Page 32 of The Pretty Psycho

"It's your meds," he murmured, setting both items on top of the nightstand.

"W-What do you mean, my meds?" I frowned. I didn't have meds. Or did I?

Yet, he never answered my question. He simply dropped it down and stood there, staring at me with an unreadable look on his face. Goosebumps erupted all over my skin at the fire in his eyes, and something else I didn't even want to touch with a ten-foot pole.

Something that shone like love and admiration.

Something that made my heart pitter-patter.

Something that was so far out of my reach.

"Don't look at me like that, Adrian."

"Like what?" He smiled.

"You know." I shrugged. "Like you're…" I couldn't bring myself to say those words. At least not out loud.

Like you care about me.

Like you love me.

Like you need me more than I might need you.

Like you're terrified to lose me.

Like none of what we did matters if we have each other.

I couldn't think with him standing so close. I couldn't fucking breathe, because every single time I inhaled, it was the fresh scent of his detergent with something like the aroma of the forest that trickled through my system. He was everywhere—aroundme, in me, and all I wanted was to run far away from here, because what I wanted was something I would never be able to get.

"I just want to shower and go to sleep, Adrian. I," I stammered. "If you're not gonna allow me to go anywhere else, then please. Just leave me be."

His eyes narrowed, those dark depths eating me alive. I halfway expected him to argue, to tell me what I should do, but he didn't. He nodded slowly and came closer, pulling me up into his arms just like before. I didn't have it in me to protest.

Instead I wrapped my arms around him, looking at this man, this fucking enigma, as he carried me toward the bathroom, keeping his mouth shut the entire time. He set me down on my feet, slowly removing his arms from my body, and the moment he stepped away I felt cold, the bone-deep chill spreading through my body, but it didn't last too long.

His fingers landed on the hem of my sweater, sending a completely different kind of chill all over my body. His dark, fiery gaze landed on my face, as if he was asking me for permission, making me choke on the emotions threatening to swallow me whole. Bobbing my head I let him undress me slowly, carefully, as if I were the most precious thing in his entire life.

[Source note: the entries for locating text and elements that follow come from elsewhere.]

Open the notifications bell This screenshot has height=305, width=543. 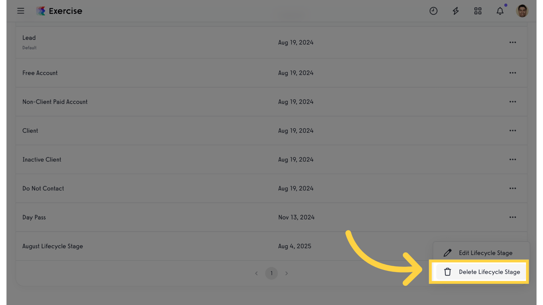(500, 11)
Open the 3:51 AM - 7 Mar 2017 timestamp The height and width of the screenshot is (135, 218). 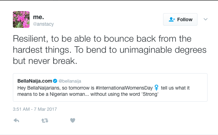tap(35, 109)
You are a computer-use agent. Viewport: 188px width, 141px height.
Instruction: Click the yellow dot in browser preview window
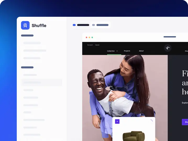pyautogui.click(x=89, y=37)
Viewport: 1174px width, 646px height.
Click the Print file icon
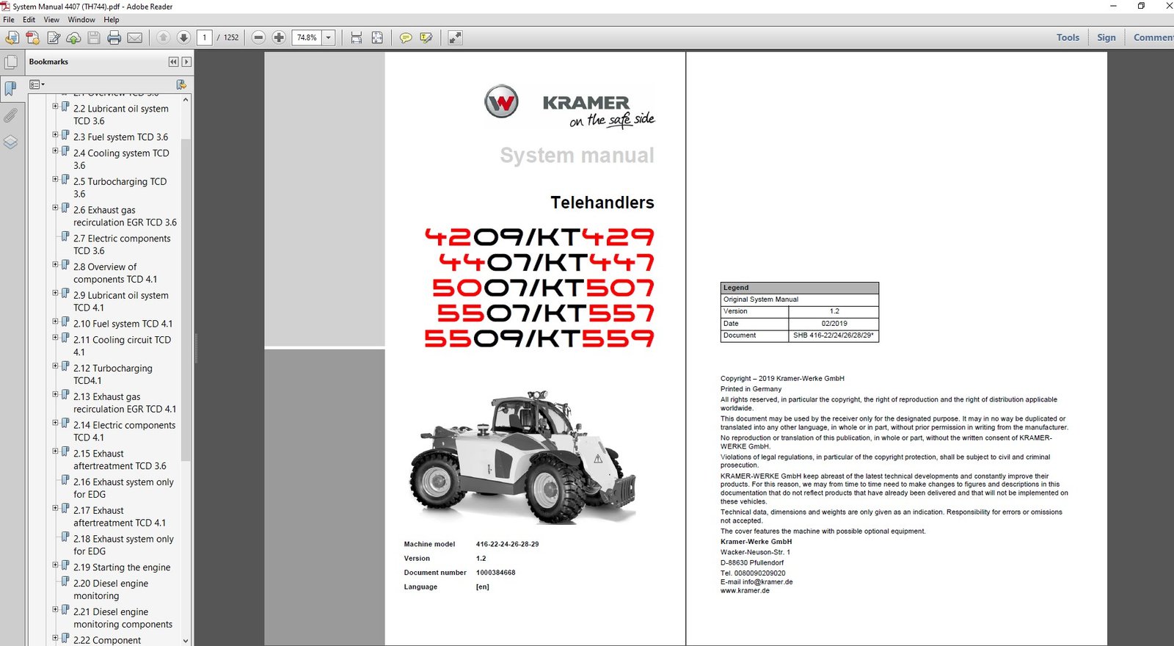click(114, 37)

My throat was filled with the sob threatening to erupt, choking on everything attacking me at once. He wasn't supposed to be kind. He wasn't supposed to look at me as if I was a shining star in the night sky. None of this was supposed to happen.

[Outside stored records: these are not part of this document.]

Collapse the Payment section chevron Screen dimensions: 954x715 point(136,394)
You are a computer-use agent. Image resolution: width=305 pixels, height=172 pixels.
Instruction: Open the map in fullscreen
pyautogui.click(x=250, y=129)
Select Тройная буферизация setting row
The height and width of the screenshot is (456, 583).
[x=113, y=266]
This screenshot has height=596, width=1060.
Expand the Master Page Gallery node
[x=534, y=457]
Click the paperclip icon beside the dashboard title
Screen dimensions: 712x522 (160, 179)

I wanted to disappear, to go far away from here and lick my wounds in private, but he obviously wouldn't allow it.

The tic in his cheek appeared the moment those eyes landed on the bruises on my ribs, and as my leggings dropped down, that tic only became more prominent when he saw the carved-up place that piece of shit left behind.

His fingers trembled as he lifted his hand, reaching toward the bruises first, his touch featherlight, careful not to hurt me. My breathing hitched, alerting him to my distress, and the moment his eyes slammed into mine, I knew I wasn't going anywhere.

He owned me—body, mind, and soul. He fucking owned me and I never wanted to be owned up until this moment. I hated this and loved it at the same time. I hated him for breaking me, for making me fall for him only to find all those things. But I knew my anger wasn’t because I didn't want him to win.

It came because I wanted him to win me over, so fucking badly. I wanted him to show me that pretty things were still possible for people like us. I wanted him to let me dream with him, because he was my dream and not another nightmare. He was the tether that held me to the now in this world, and I just wanted to get lost with him.

His sorrow ate me alive. The sadness I could see in the dark abyss staring at me was my unraveling.

He dragged his fingers over my bare stomach and all the way to my hip. Seconds passed as he stared at that spot, his gaze laser sharp as if he could erase it by the sheer power of his will. I wished he could. I wished I could go back in time and change what happened to me, but I couldn't.

"I'm not a victim," I rasped, hating, just fucking hating how weak my own voice sounded. He looked up, his fingers flexing as he gripped my hip in his hand, bringing me closer to him. "He didn't break me."

"I know," he grunted.

"I'm not a victim," my lower lip wobbled, my eyes filling with tears. "I'm not."